Overview

The History, Theory and Criticism of Architecture and Art program aims to produce leading-edge scholars and intellectuals in the field of art and architectural history. We place a strong emphasis on historiography and analytical methodologies. Course offerings deal with the social and physical context of the built environment, the significant issues in current disciplinary thinking, as well as with the philosophical, political, and material context for works of art and architecture. We are proud of our long-standing relationship to and connection with peer institutions all around the world. Our faculty members explore the development of salient attitudes regarding art and architectural works, and produce interdisciplinary tools for probing the wider significance of such shifts over time. The HTC Forum Lecture Series, the Aga Khan Lecture Series, Thresholds (the departmental journal), and the Research in Progress Symposium are just some of the activities that are organized by us for the enrichment of all.

The program's strengths can be summarized as:

  • History, Theory, and Criticism of Architecture, Art and Urban Form
  • Late Medieval through Baroque, 19th and 20th Centuries
  • International

The goal of the HTC program is to prepare students for an intellectual life in universities, in architecture schools, and in architectural practice. Emphasis is placed simultaneously on critical method and historical substance. Students are encouraged to identify research projects that are relevant to their own concerns and allow them to reflect on contemporary issues. At the same time, the program demands rigorous historical scholarship. It is this combination, we believe, that leads to real change in the ways we think about art and architecture and write their history.

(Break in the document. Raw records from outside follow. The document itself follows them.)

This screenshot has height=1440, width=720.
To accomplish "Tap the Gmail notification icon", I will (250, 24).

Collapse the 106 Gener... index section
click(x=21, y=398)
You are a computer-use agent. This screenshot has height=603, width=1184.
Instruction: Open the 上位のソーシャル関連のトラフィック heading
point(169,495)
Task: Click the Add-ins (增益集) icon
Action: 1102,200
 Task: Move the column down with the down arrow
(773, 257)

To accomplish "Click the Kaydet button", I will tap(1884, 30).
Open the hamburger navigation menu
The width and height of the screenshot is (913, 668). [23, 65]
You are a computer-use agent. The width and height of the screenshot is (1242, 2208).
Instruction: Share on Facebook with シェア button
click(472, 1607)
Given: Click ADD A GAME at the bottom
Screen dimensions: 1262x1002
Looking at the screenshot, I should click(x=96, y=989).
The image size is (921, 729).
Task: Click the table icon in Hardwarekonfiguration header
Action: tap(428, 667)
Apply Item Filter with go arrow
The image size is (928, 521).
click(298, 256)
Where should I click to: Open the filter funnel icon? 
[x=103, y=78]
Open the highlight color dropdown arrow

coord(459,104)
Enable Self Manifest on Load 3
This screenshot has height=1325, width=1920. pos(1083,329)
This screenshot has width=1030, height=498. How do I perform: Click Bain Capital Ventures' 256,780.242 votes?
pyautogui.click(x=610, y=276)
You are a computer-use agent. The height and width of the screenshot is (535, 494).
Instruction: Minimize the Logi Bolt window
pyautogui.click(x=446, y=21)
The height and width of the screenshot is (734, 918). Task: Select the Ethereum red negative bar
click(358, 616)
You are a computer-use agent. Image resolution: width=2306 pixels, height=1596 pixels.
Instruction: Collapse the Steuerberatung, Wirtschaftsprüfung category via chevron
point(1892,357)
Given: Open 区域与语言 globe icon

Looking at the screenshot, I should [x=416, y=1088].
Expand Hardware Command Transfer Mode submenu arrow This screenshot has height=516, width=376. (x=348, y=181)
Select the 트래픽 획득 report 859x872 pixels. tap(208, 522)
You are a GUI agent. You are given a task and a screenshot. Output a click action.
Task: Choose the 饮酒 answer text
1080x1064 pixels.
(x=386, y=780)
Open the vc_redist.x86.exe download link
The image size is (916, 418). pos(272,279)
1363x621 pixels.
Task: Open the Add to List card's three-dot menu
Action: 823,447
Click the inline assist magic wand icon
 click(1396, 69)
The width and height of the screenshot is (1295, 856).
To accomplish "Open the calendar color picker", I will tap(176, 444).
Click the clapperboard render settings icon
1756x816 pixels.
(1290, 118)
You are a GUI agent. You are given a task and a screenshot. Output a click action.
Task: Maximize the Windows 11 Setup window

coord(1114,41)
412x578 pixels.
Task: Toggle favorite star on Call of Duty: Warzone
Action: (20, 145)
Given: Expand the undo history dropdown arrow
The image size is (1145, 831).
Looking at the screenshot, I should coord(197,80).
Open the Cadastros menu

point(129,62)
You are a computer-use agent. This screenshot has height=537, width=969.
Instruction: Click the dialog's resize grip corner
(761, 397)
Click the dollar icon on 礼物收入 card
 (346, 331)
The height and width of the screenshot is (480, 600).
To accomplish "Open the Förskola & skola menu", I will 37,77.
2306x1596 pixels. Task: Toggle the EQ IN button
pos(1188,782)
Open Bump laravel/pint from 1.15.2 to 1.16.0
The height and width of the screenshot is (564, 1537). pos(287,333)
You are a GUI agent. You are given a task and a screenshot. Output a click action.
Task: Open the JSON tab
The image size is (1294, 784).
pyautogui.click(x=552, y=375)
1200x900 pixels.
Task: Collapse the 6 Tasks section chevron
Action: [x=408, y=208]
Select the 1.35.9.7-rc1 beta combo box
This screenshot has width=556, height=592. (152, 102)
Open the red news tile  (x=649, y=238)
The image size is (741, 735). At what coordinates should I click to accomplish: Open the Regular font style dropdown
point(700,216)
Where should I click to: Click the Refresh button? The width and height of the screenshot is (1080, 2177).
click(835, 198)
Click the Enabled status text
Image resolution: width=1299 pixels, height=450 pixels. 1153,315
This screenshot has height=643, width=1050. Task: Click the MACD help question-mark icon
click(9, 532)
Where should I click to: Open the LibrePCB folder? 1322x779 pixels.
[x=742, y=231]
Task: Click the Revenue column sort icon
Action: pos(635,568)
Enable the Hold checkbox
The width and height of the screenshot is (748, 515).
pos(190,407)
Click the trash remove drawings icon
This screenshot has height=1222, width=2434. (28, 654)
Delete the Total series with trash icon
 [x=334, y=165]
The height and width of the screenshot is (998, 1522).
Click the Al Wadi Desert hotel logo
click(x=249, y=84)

HTC is a unique program in American education. Its location within the oldest school of architecture in the U.S. focuses attention on interdisciplinary issues in contemporary practice and distinguishes it from the art history departments of universities. A number of the HTC faculty have professional degrees as well as academic ones and this contributes to the interaction of practice and scholarship that is unique to this environment. Faculty also have strong ties to MIT Resources available to art and architectural historians as well as artists. Alone among the graduate programs in architecture schools, HTC hosts a substantial curriculum in art history. Its theoretical and critical orientation constitutes an important part of the education of all the students in the program.